Department of Computer Science and Engineering, Inha University, Incheon, South Korea.
Department of Computer Science and Engineering, Inha University, Incheon, South Korea.
Comput Methods Programs Biomed. 2015 Jun;120(1):3-15. doi: 10.1016/j.cmpb.2015.03.010. Epub 2015 Apr 8.
In recent years several computational methods have been developed to predict RNA-binding sites in protein. Most of these methods do not consider interacting partners of a protein, so they predict the same RNA-binding sites for a given protein sequence even if the protein binds to different RNAs. Unlike the problem of predicting RNA-binding sites in protein, the problem of predicting protein-binding sites in RNA has received little attention mainly because it is much more difficult and shows a lower accuracy on average. In our previous study, we developed a method that predicts protein-binding nucleotides from an RNA sequence.

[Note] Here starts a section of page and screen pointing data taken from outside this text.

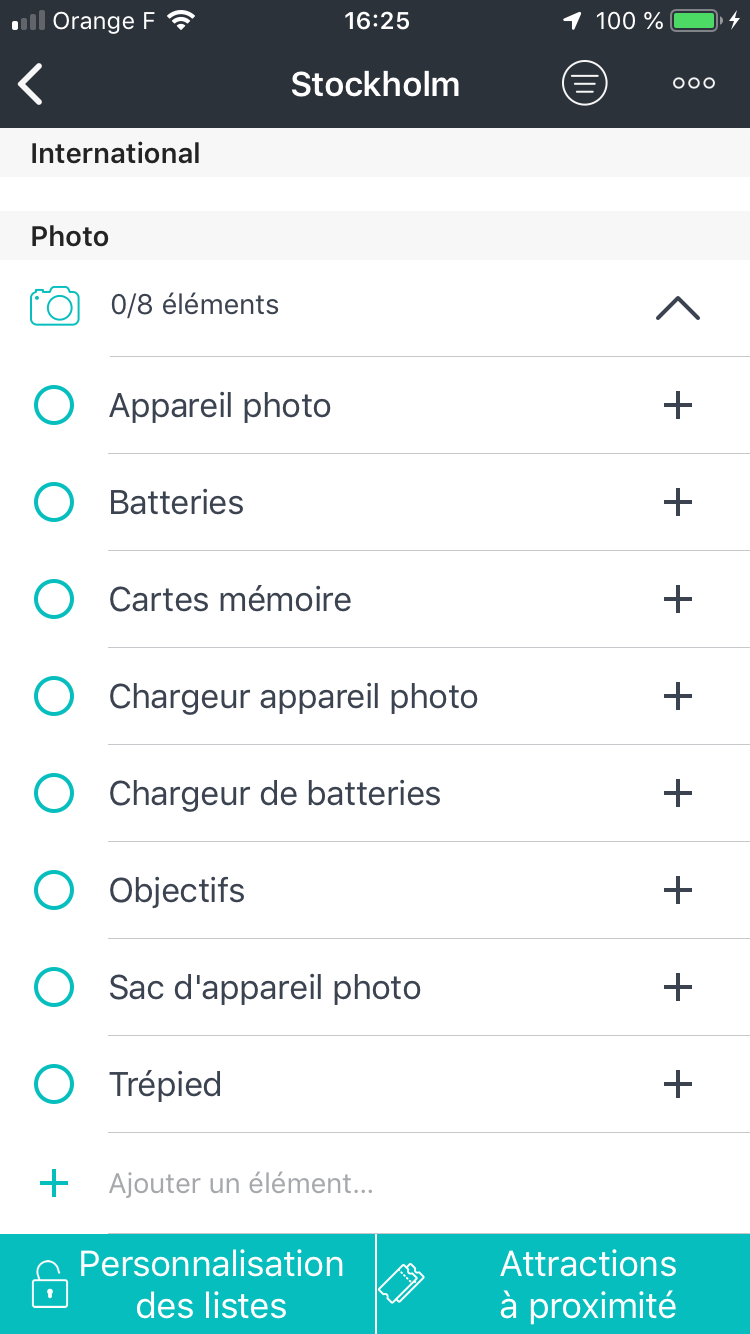The image size is (750, 1334).
Task: Tap the plus beside Sac d'appareil photo
Action: (x=678, y=987)
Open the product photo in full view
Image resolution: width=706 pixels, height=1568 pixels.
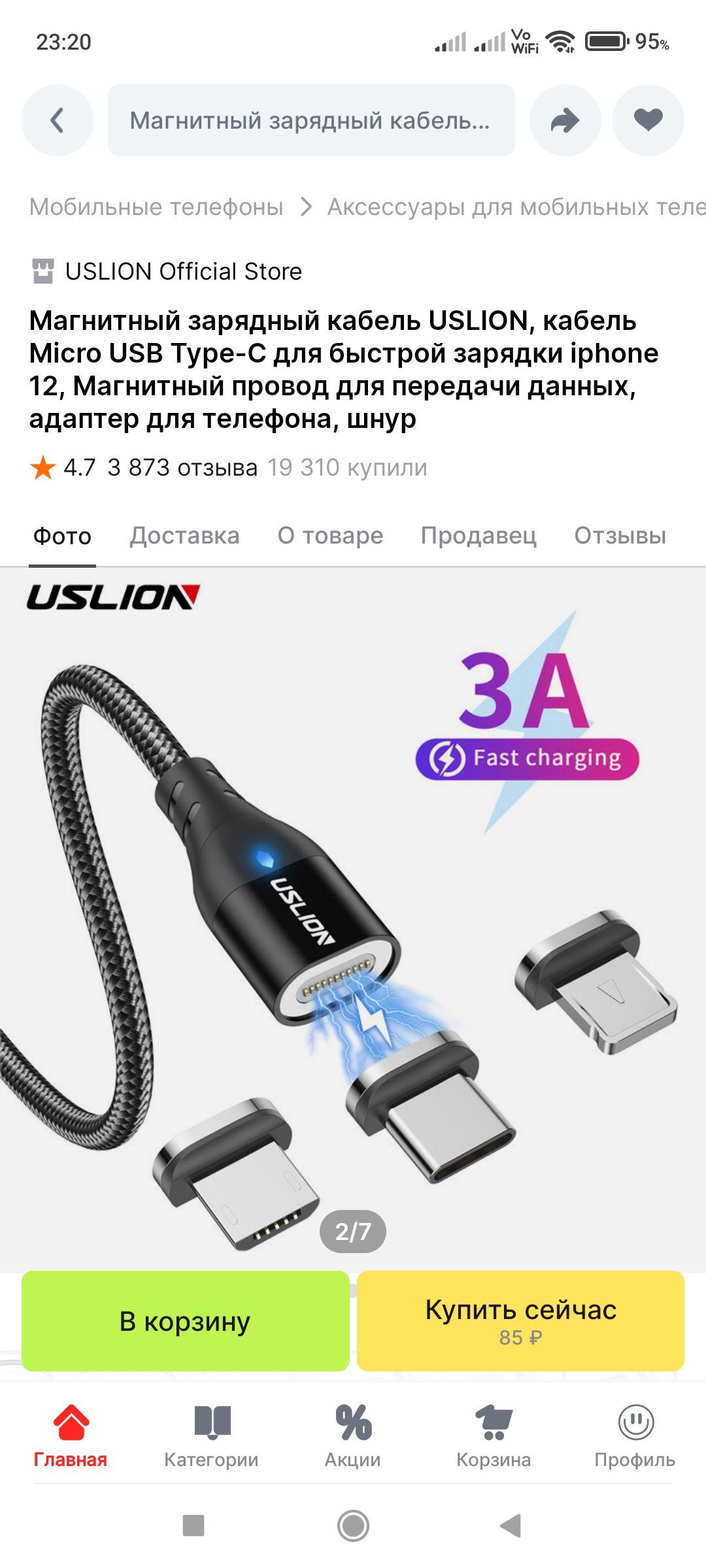[353, 915]
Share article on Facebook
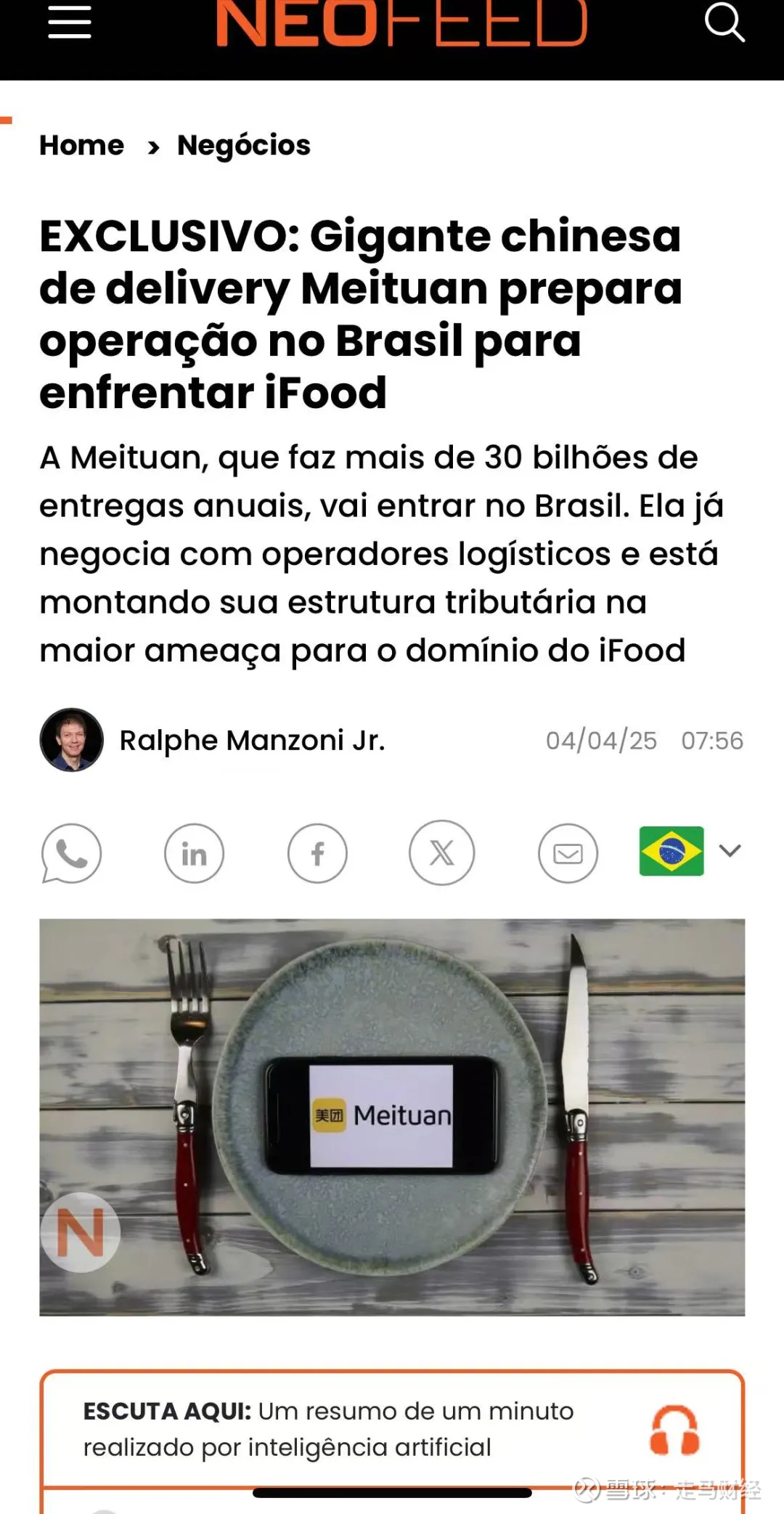 click(317, 853)
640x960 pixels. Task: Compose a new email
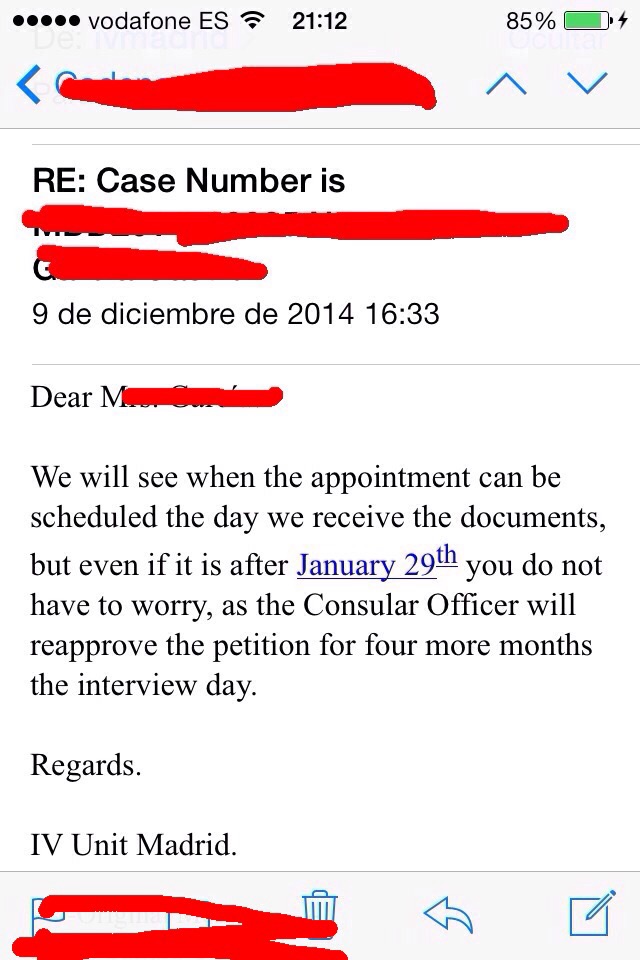click(590, 912)
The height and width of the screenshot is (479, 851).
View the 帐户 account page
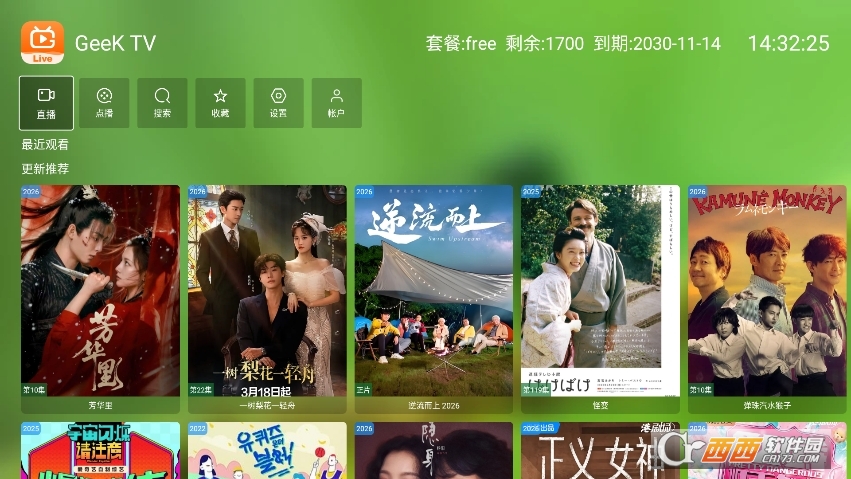336,102
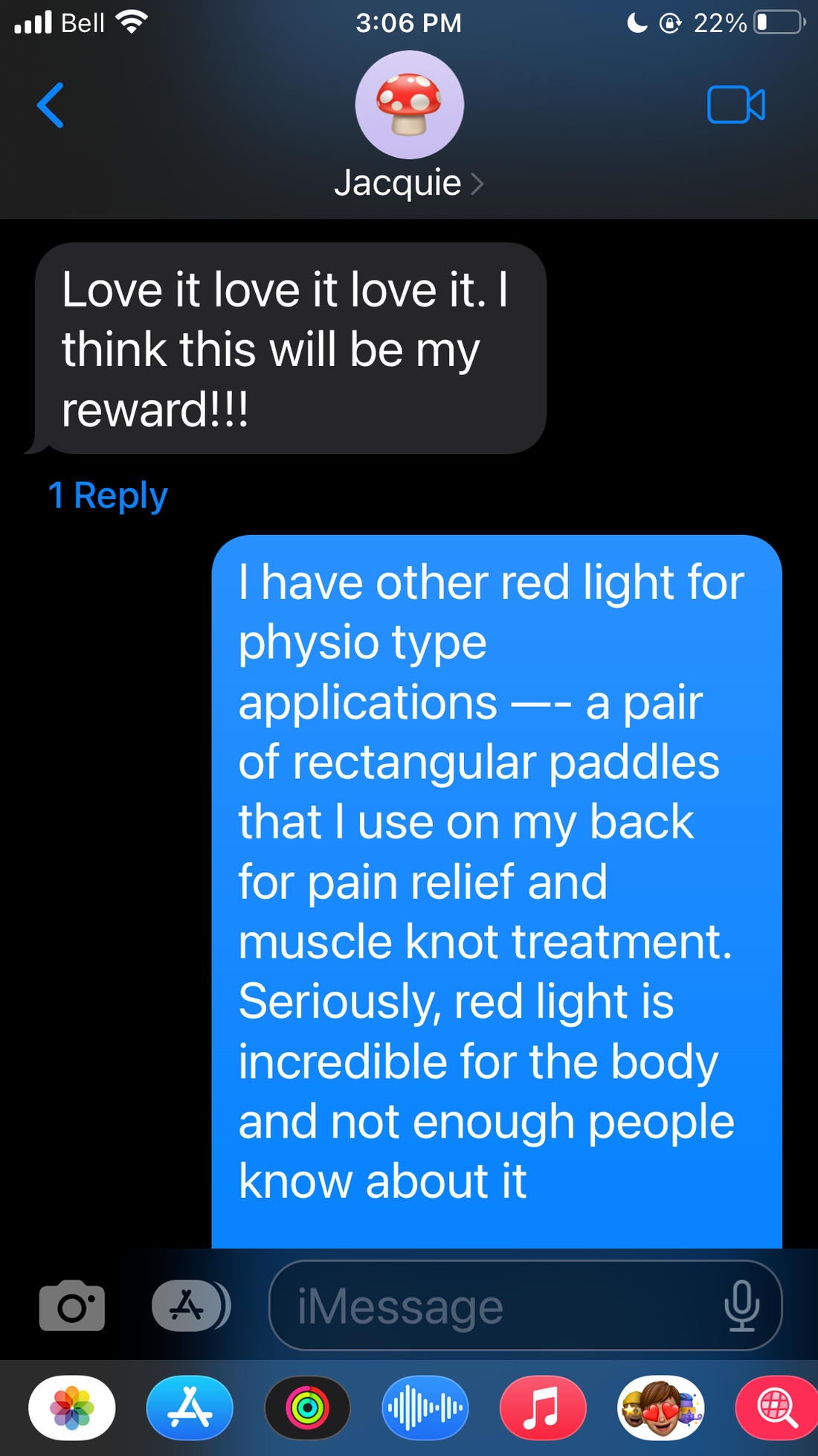Toggle the App Store apps drawer
The height and width of the screenshot is (1456, 818).
[x=191, y=1306]
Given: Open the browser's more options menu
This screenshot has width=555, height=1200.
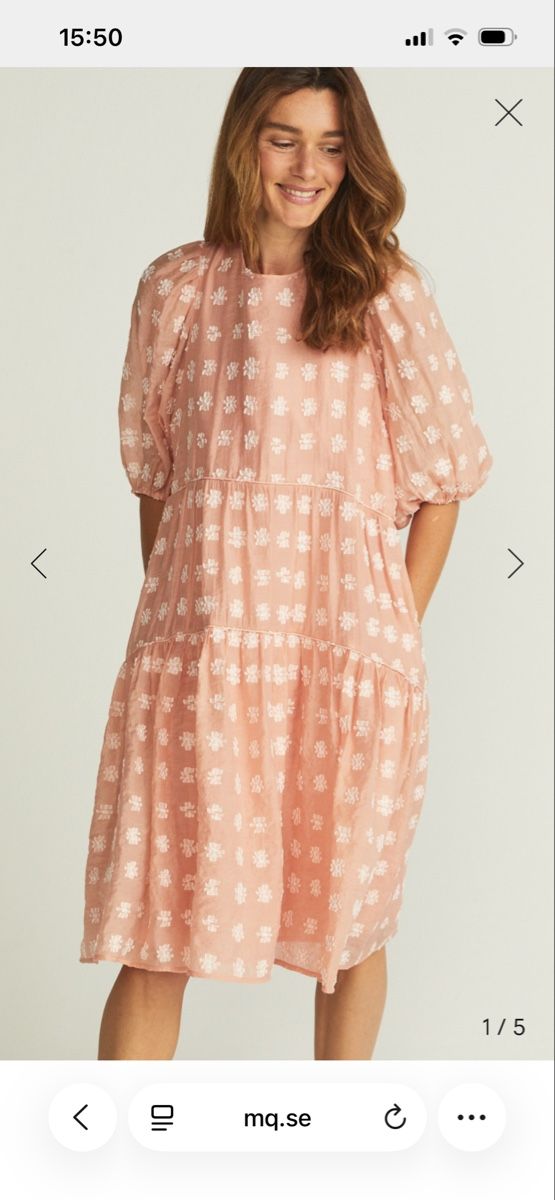Looking at the screenshot, I should coord(471,1117).
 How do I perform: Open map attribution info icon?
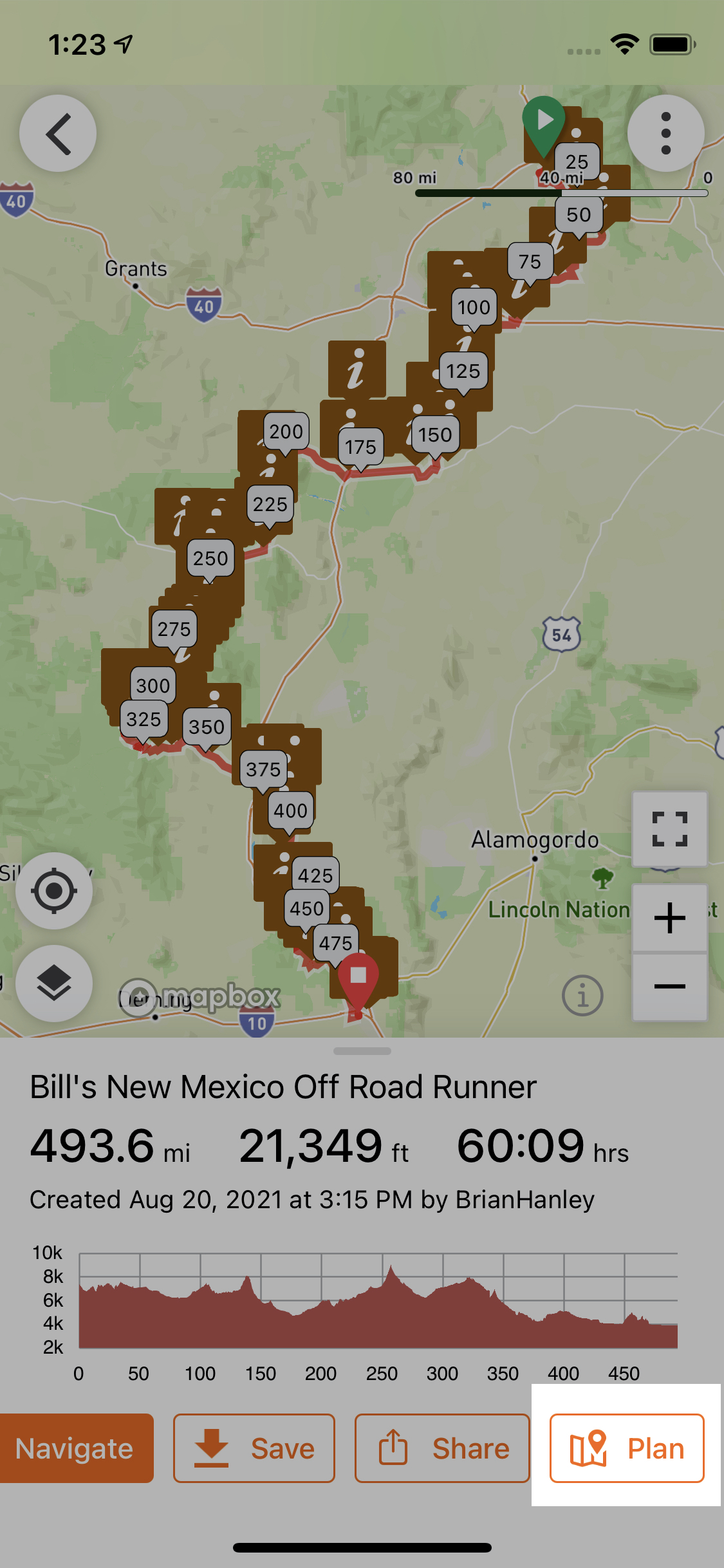pyautogui.click(x=582, y=996)
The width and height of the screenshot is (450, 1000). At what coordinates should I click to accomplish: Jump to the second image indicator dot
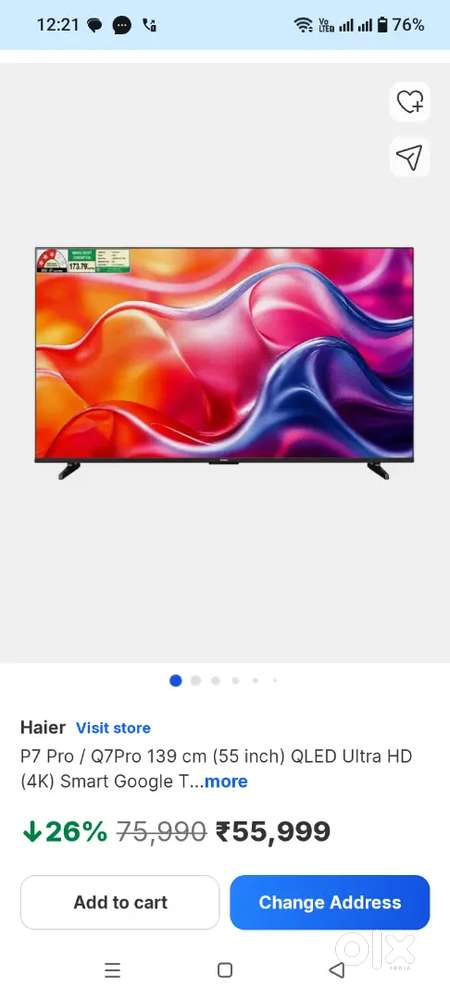[196, 680]
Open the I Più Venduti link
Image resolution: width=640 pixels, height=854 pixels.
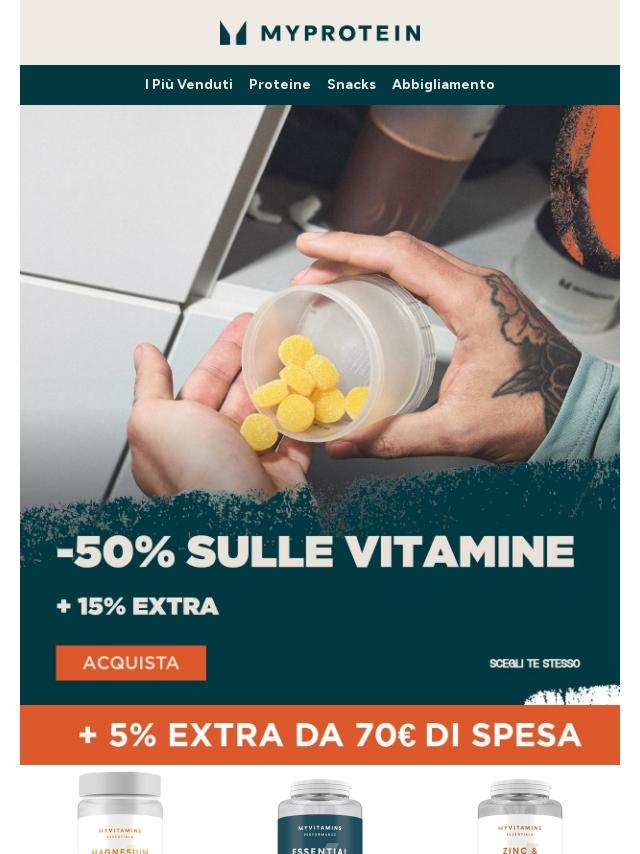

In an effort to improve the prediction accuracy and usefulness of the previous method, we developed a new method that uses both RNA and protein sequence data. In this study, we identified effective features of RNA and protein molecules and developed a new support vector machine (SVM) model to predict protein-binding nucleotides from RNA and protein sequence data. The new model that used both protein and RNA sequence data achieved a sensitivity of 86.5%, a specificity of 86.2%, a positive predictive value (PPV) of 72.6%, a negative predictive value (NPV) of 93.8% and Matthews correlation coefficient (MCC) of 0.69 in a 10-fold cross validation; it achieved a sensitivity of 58.8%, a specificity of 87.4%, a PPV of 65.1%, a NPV of 84.2% and MCC of 0.48 in independent testing. For comparative purpose, we built another prediction model that used RNA sequence data alone and ran it on the same dataset. In a 10 fold-cross validation it achieved a sensitivity of 85.7%, a specificity of 80.5%, a PPV of 67.7%, a NPV of 92.2% and MCC of 0.63; in independent testing it achieved a sensitivity of 67.7%, a specificity of 78.8%, a PPV of 57.6%, a NPV of 85.2% and MCC of 0.45. In both cross-validations and independent testing, the new model that used both RNA and protein sequences showed a better performance than the model that used RNA sequence data alone in most performance measures. To the best of our knowledge, this is the first sequence-based prediction of protein-binding nucleotides in RNA which considers the binding partner of RNA. The new model will provide valuable information for designing biochemical experiments to find putative protein-binding sites in RNA with unknown structure.
近年来,已经开发出几种计算方法来预测蛋白质中的 RNA 结合位点。这些方法大多没有考虑蛋白质的相互作用伙伴,因此即使蛋白质与不同的 RNA 结合,它们也会预测出相同的 RNA 结合位点。与预测蛋白质中 RNA 结合位点的问题不同,预测 RNA 中蛋白质结合位点的问题主要受到关注,这主要是因为它更困难,平均准确性较低。在我们之前的研究中,我们开发了一种从 RNA 序列预测蛋白质结合核苷酸的方法。为了提高以前方法的预测准确性和实用性,我们开发了一种使用 RNA 和蛋白质序列数据的新方法。在这项研究中,我们确定了 RNA 和蛋白质分子的有效特征,并开发了一种新的支持向量机 (SVM) 模型,用于从 RNA 和蛋白质序列数据中预测蛋白质结合核苷酸。在 10 倍交叉验证中,使用蛋白质和 RNA 序列数据的新模型的灵敏度为 86.5%,特异性为 86.2%,阳性预测值 (PPV) 为 72.6%,阴性预测值 (NPV) 为 93.8%,马修斯相关系数 (MCC) 为 0.69;在独立测试中,它的灵敏度为 58.8%,特异性为 87.4%,PPV 为 65.1%,NPV 为 84.2%,MCC 为 0.48。为了进行比较,我们构建了另一个仅使用 RNA 序列数据的预测模型,并在同一数据集上运行该模型。在 10 倍交叉验证中,它的灵敏度为 85.7%,特异性为 80.5%,PPV 为 67.7%,NPV 为 92.2%,MCC 为 0.63;在独立测试中,它的灵敏度为 67.7%,特异性为 78.8%,PPV 为 57.6%,NPV 为 85.2%,MCC 为 0.45。在交叉验证和独立测试中,与仅使用 RNA 序列数据的模型相比,使用 RNA 和蛋白质序列的新模型在大多数性能指标上都表现出更好的性能。据我们所知,这是第一个考虑 RNA 结合伙伴的基于序列的 RNA 中蛋白质结合核苷酸的预测。该新模型将为设计生化实验提供有价值的信息,以找到具有未知结构的 RNA 中假定的蛋白质结合位点。